Geoffrey Clark, Author . Red Hen $14.95 (192p) ISBN 1-888996-36-6

Set during an October weekend in the late 1950s, Clark's unintentionally hilarious novel tells of 19-year-old Miller and his affair with a teacher named Yvonne, who is 10 years his senior and married to a drunken university professor. Miller is earning some extra money by working at a club where Yvonne's sister is getting married; Yvonne apparently has had her eye on the young man for a while. Her first words expose her as a complete nightmare: an extraordinarily pretentious character, she has, it seems, memorized all of literature and cannot stop flinging bits of it around. When she gives Miller a "Petoskey stone," she launches into a page-long explanation of its origins and geological history, complete with a quote from Heart of Darkness.

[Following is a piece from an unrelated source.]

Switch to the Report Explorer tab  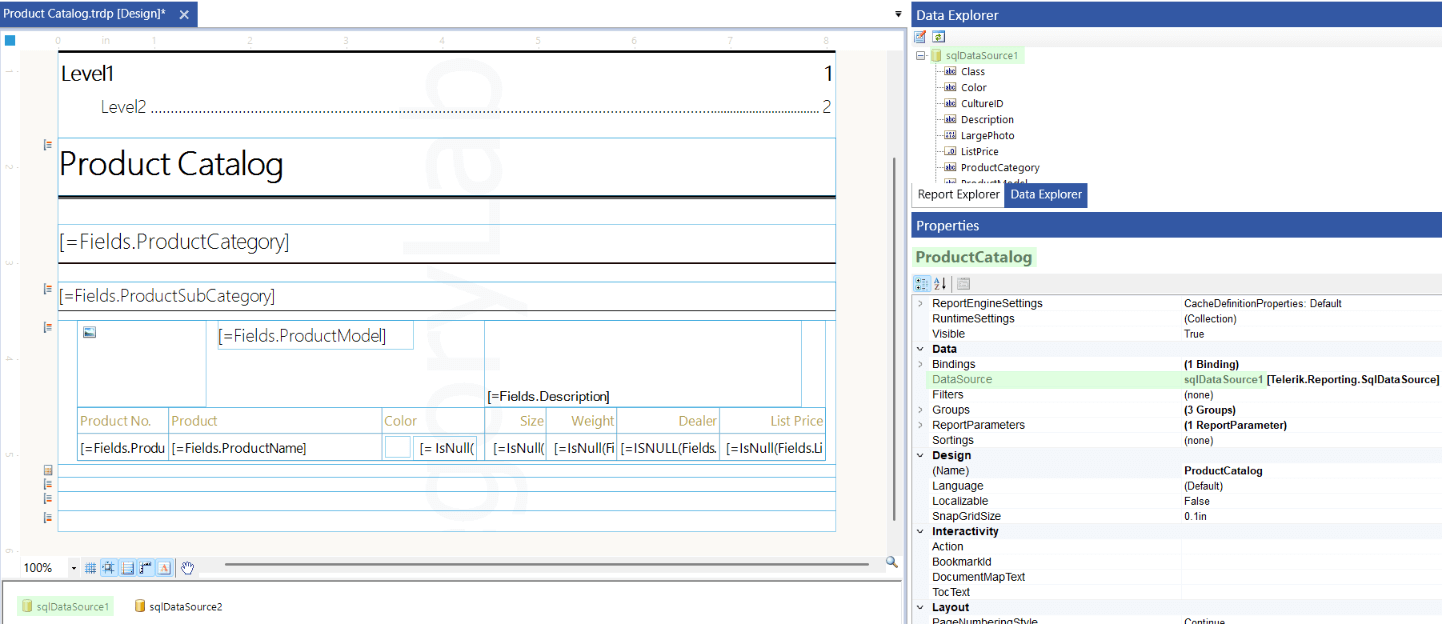(x=957, y=194)
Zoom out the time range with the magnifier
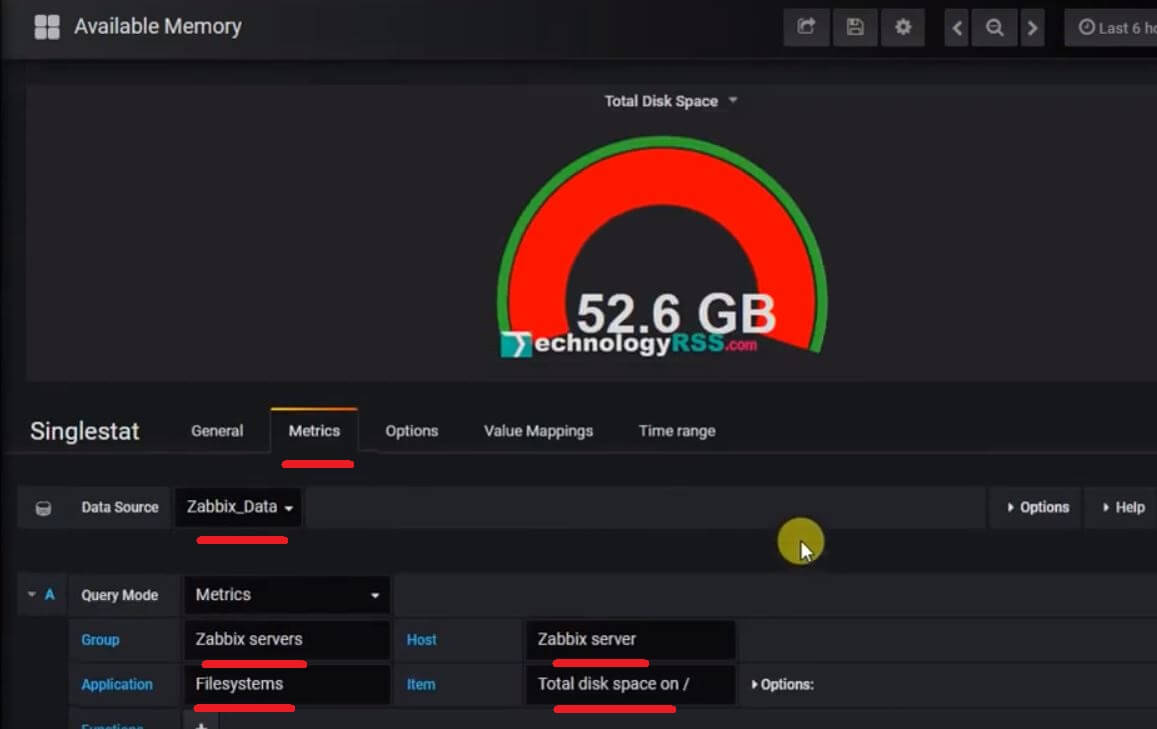 (994, 27)
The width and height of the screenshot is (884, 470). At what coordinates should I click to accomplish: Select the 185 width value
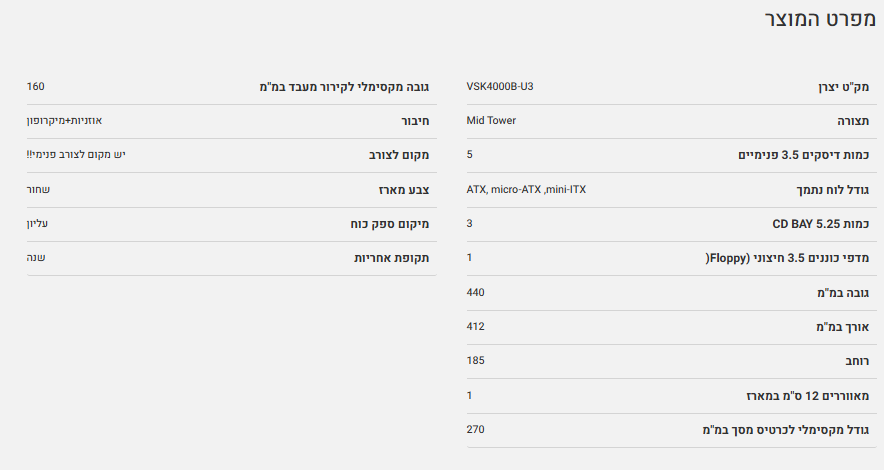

But it gets worse. Immediately after sex, Yvonne says, "My darling lover who brings me the 'little death' and lovely arrowheads and many other things I cherish. Come here, lover, and please think kindly of me in the years to come...." Miller's not immune, either: he weirdly vacillates between expressions like "tire-iron stiff prick" and "I recalled a line from Sir Philip Sidney." Even after the two lovers stumble upon the body of Yvonne's husband, who has died of carbon monoxide poisoning, she cannot resist pontificating on his complexion: "The hemoglobin in blood, that makes it red? It bonded with the carbon monoxide instead of oxygen, that's why he looks like this." Flashbacks separate the chapters; while they serve no real purpose, at least they offer a respite from the horrible Yvonne. (Oct.)